As soon as the line containing "Viewport: 162px width, 104px height." appears, start repeating lines exactly and continue to the end of the entries; please skip pictures.

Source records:

++++++++++

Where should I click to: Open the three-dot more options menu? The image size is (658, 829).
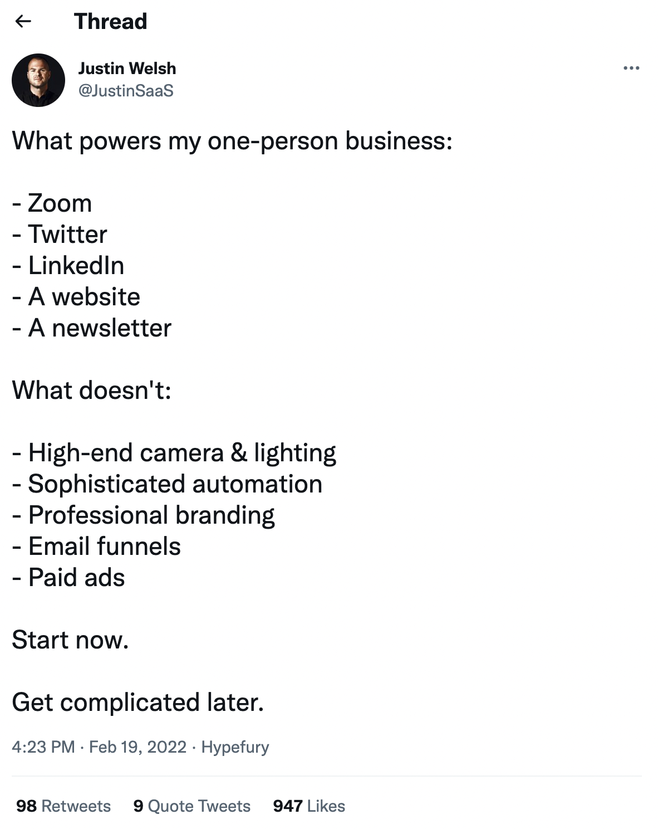click(631, 68)
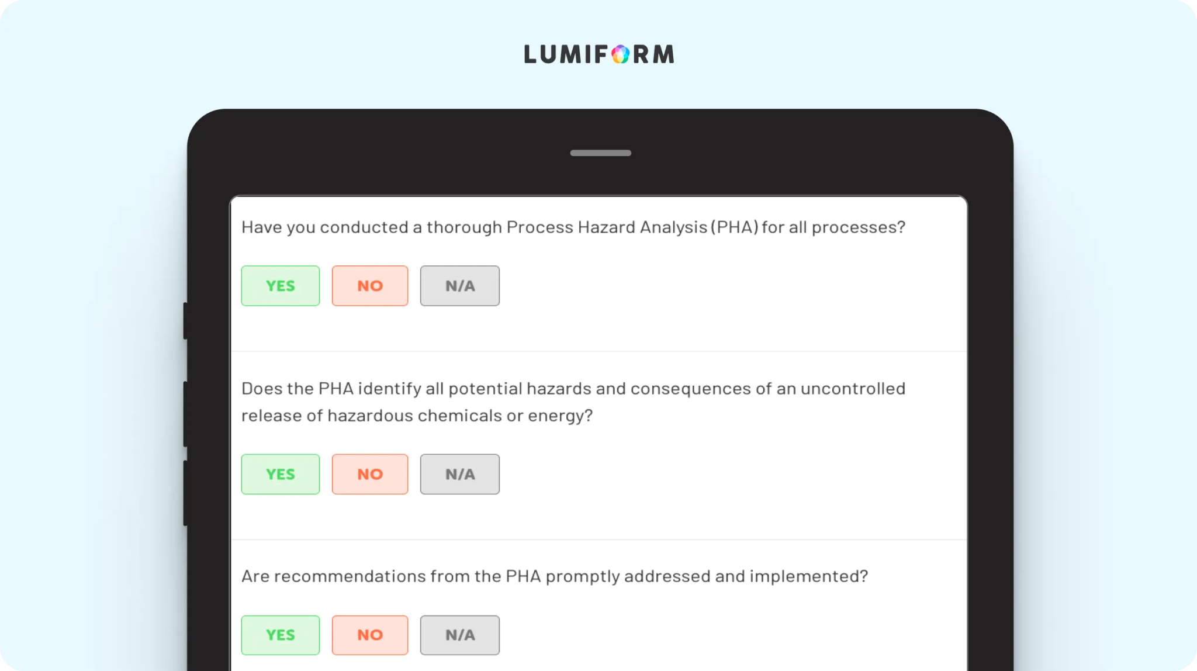Viewport: 1197px width, 671px height.
Task: Select YES for PHA identifies potential hazards
Action: pos(281,474)
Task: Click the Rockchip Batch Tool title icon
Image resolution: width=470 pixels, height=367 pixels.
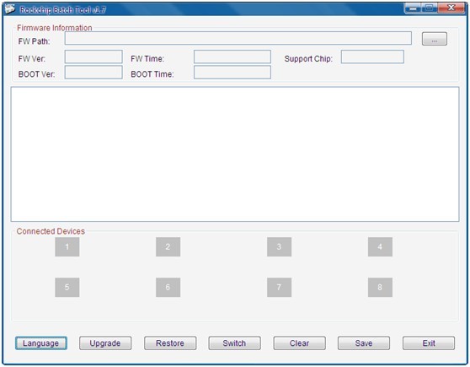Action: 10,9
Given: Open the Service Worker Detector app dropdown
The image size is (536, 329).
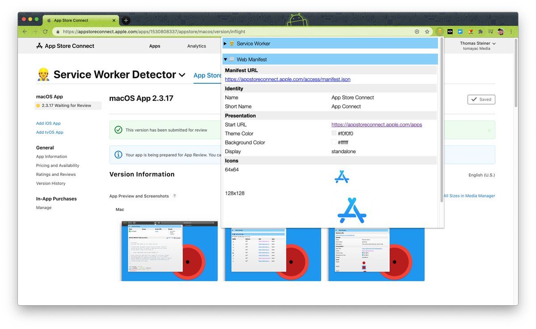Looking at the screenshot, I should [x=182, y=75].
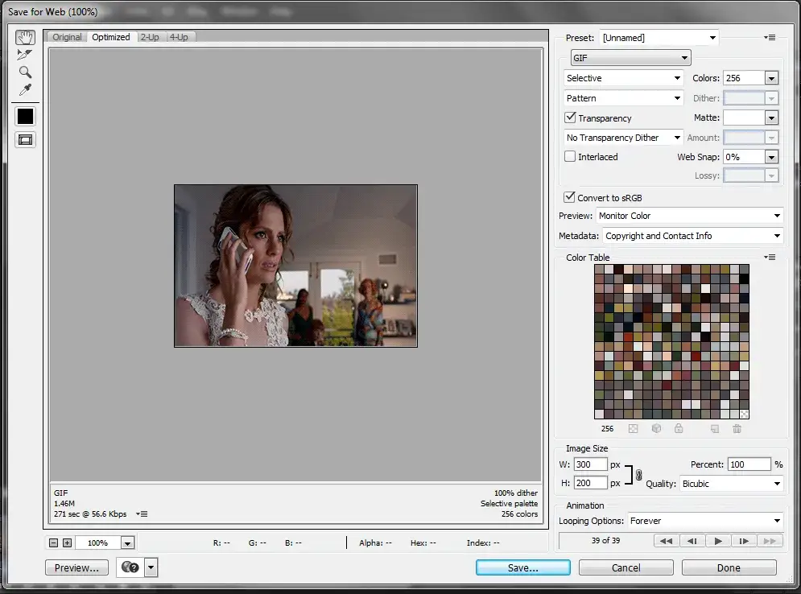The image size is (801, 594).
Task: Open the file format dropdown showing GIF
Action: (x=630, y=57)
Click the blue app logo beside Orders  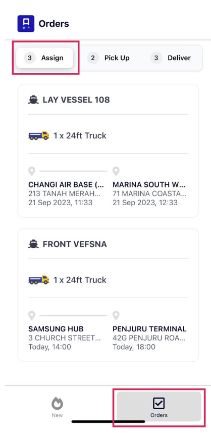pos(26,23)
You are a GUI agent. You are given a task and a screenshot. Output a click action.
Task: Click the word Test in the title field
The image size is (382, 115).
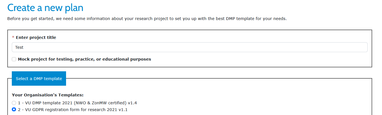tap(19, 47)
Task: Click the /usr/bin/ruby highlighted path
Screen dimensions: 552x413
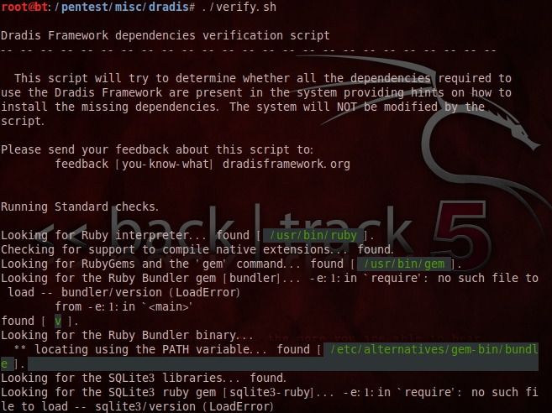Action: (313, 235)
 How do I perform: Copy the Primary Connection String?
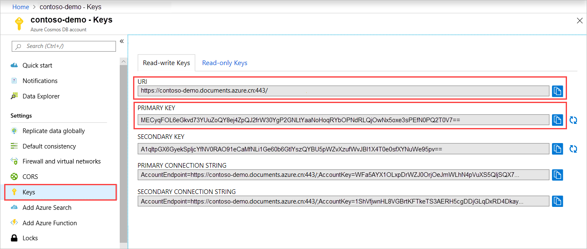(x=557, y=175)
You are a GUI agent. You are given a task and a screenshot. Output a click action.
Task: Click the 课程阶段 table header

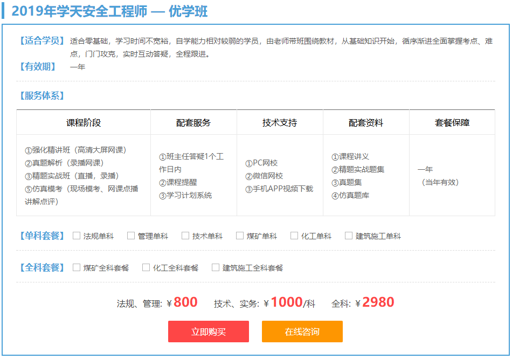(x=84, y=123)
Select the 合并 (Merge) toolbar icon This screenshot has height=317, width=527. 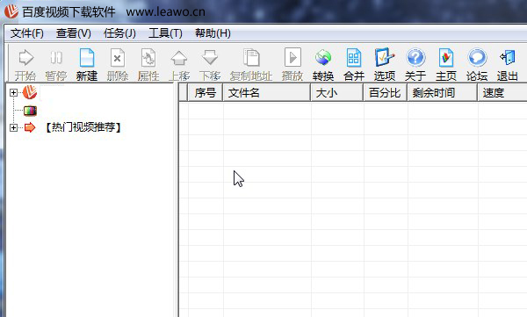pyautogui.click(x=354, y=58)
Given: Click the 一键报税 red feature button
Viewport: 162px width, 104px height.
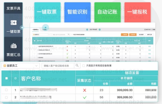Looking at the screenshot, I should 138,12.
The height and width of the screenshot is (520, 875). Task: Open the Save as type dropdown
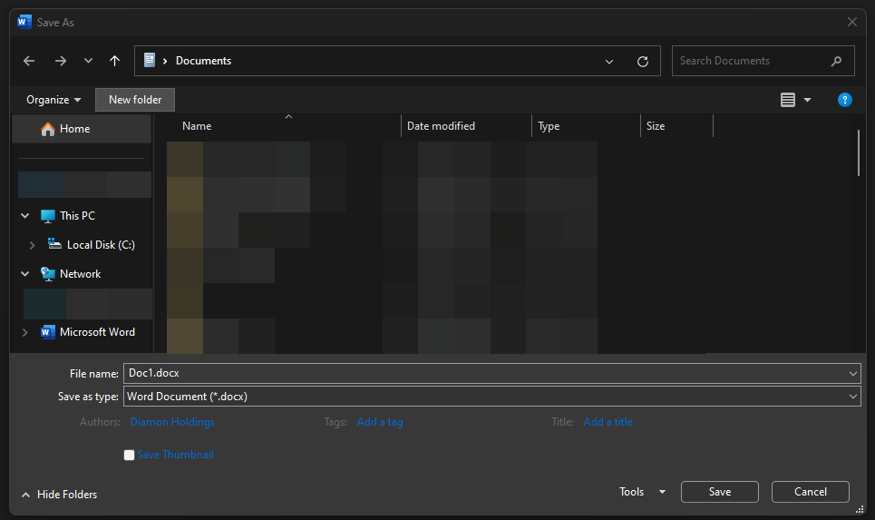(853, 397)
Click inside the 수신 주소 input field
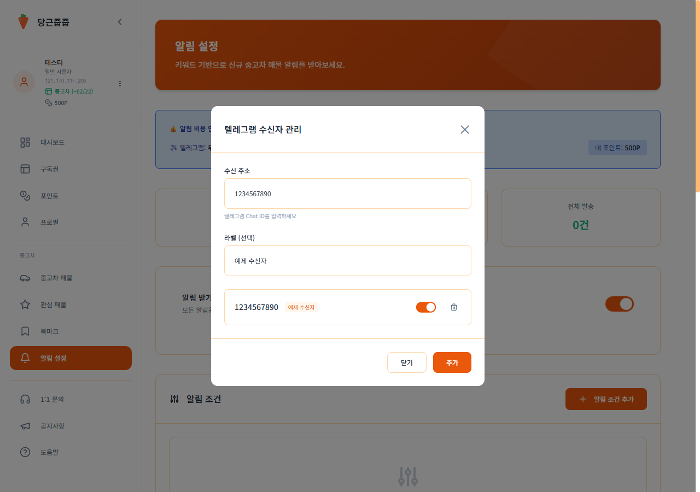This screenshot has width=700, height=492. click(348, 194)
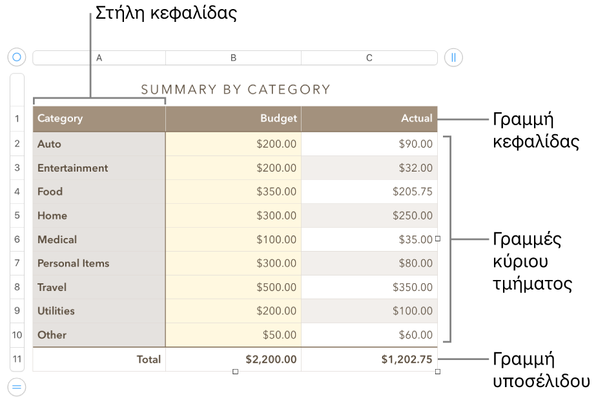Screen dimensions: 596x400
Task: Select the $205.75 Food actual cell
Action: pyautogui.click(x=369, y=192)
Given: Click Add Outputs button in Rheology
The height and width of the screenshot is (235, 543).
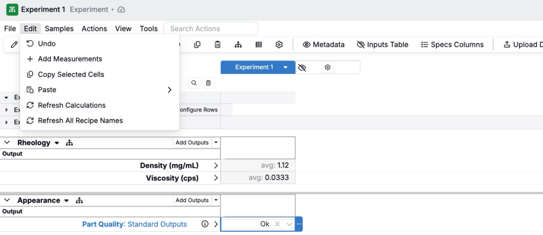Looking at the screenshot, I should pos(192,143).
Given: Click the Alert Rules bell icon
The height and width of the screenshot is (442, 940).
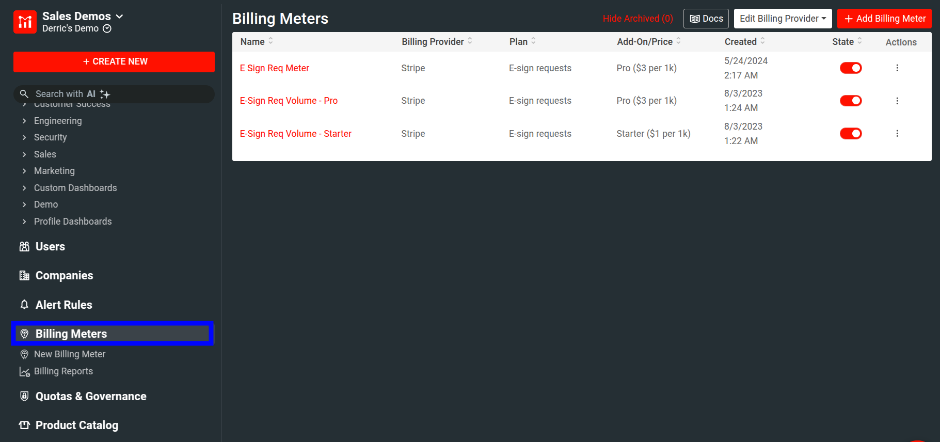Looking at the screenshot, I should pyautogui.click(x=24, y=305).
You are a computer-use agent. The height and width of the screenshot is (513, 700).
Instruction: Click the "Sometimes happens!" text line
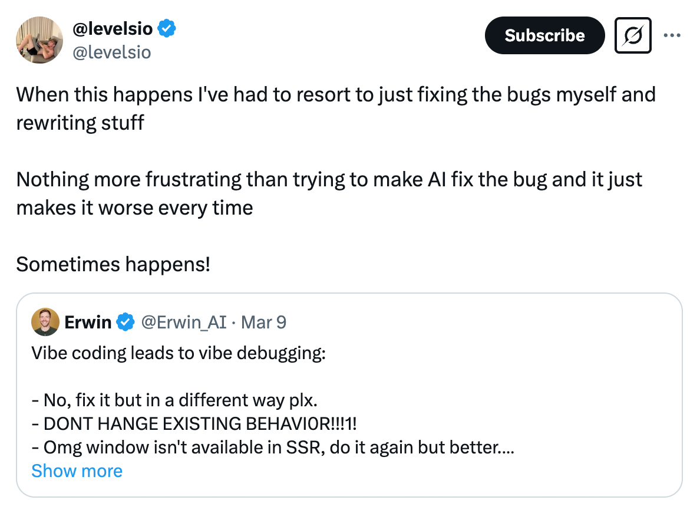[113, 264]
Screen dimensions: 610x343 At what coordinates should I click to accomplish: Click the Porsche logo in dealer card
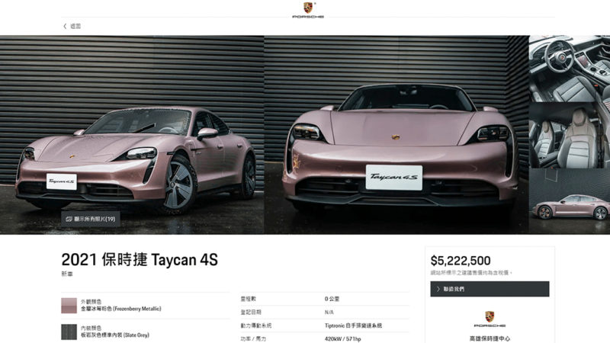point(490,319)
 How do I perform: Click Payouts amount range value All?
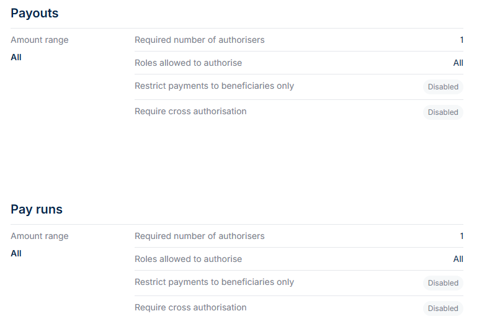tap(16, 58)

++++++++++

Task answer:
Viewport: 162px width, 104px height.
Looking at the screenshot, I should 138,12.
The height and width of the screenshot is (520, 875). Task: Open the Save as type dropdown
(853, 397)
Click inside the 수신 주소 input field
This screenshot has width=700, height=492. click(348, 194)
Screen dimensions: 596x400
Task: Select the $205.75 Food actual cell
Action: pyautogui.click(x=369, y=192)
Given: Click Add Outputs button in Rheology
The height and width of the screenshot is (235, 543).
Looking at the screenshot, I should pos(192,143).
Given: Click the Alert Rules bell icon
The height and width of the screenshot is (442, 940).
Looking at the screenshot, I should pyautogui.click(x=24, y=305).
You are a computer-use agent. The height and width of the screenshot is (513, 700).
Instruction: Click the "Sometimes happens!" text line
[113, 264]
Screen dimensions: 610x343 At what coordinates should I click to accomplish: Click the Porsche logo in dealer card
point(490,319)
 How do I perform: Click Payouts amount range value All?
tap(16, 58)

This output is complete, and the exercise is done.